* Text section
= = = =
Certainly, the people who compete in these games are in top physical condition for their age, but it seems that their greatest competitive edge just might be their positive attitude.
According to some athlete profiles that appeared in Furthermore, by Equinox, simply believing that you can keep moving and challenging yourself to be your best will go a long way toward landing yourself a spot on the podium.
In the words of one 88 year old runner, “The mailbox is about 100 meters from the house, so I don’t walk to the mailbox. I run.”
Another entrant confided, “When I first saw the list of events [back in November 2002], I said to myself, ‘Oh my god, I’ve never done any of this! … A voice said to me, ‘You can do this.’ So, I’ve learned to listen to the soft voice now that speaks to you because that voice normally is the right voice to listen to.”
= = = =
* Data shown

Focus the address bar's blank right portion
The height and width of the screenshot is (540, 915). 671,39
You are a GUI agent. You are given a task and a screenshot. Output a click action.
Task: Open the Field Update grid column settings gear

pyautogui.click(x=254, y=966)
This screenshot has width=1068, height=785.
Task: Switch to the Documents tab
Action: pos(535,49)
= = = =
* The tasks
a: Find every line in the records that contains the string "click", matching case exactly, and copy each of those lines.
b: Please proceed with the passage on older athletes and their positive attitude, picking up after its final sentence.

* Answers to the problems
a:
You are a GUI agent. You are given a task and a screenshot. Output a click action.
pyautogui.click(x=254, y=966)

b:
Needless to say, we can’t stop our bodies from aging; but these people are showing us that our bodies can perform much better than most of us were raised to believe. We can be strong and active and healthy for many years but it is up to us to decide to keep our bodies agile and moving. Granted, not all of us will be competing in the triathlon when we are 90, but a strong body is a steadier body is less prone to falls and the debilitating injuries that can rob us of our independence.
The secret is to believe that you can challenge your body to new things at any age. Just talk to your doctor or chosen healthcare professional before embarking on any new exercise schedule and then pace yourself and build up your strength slowly.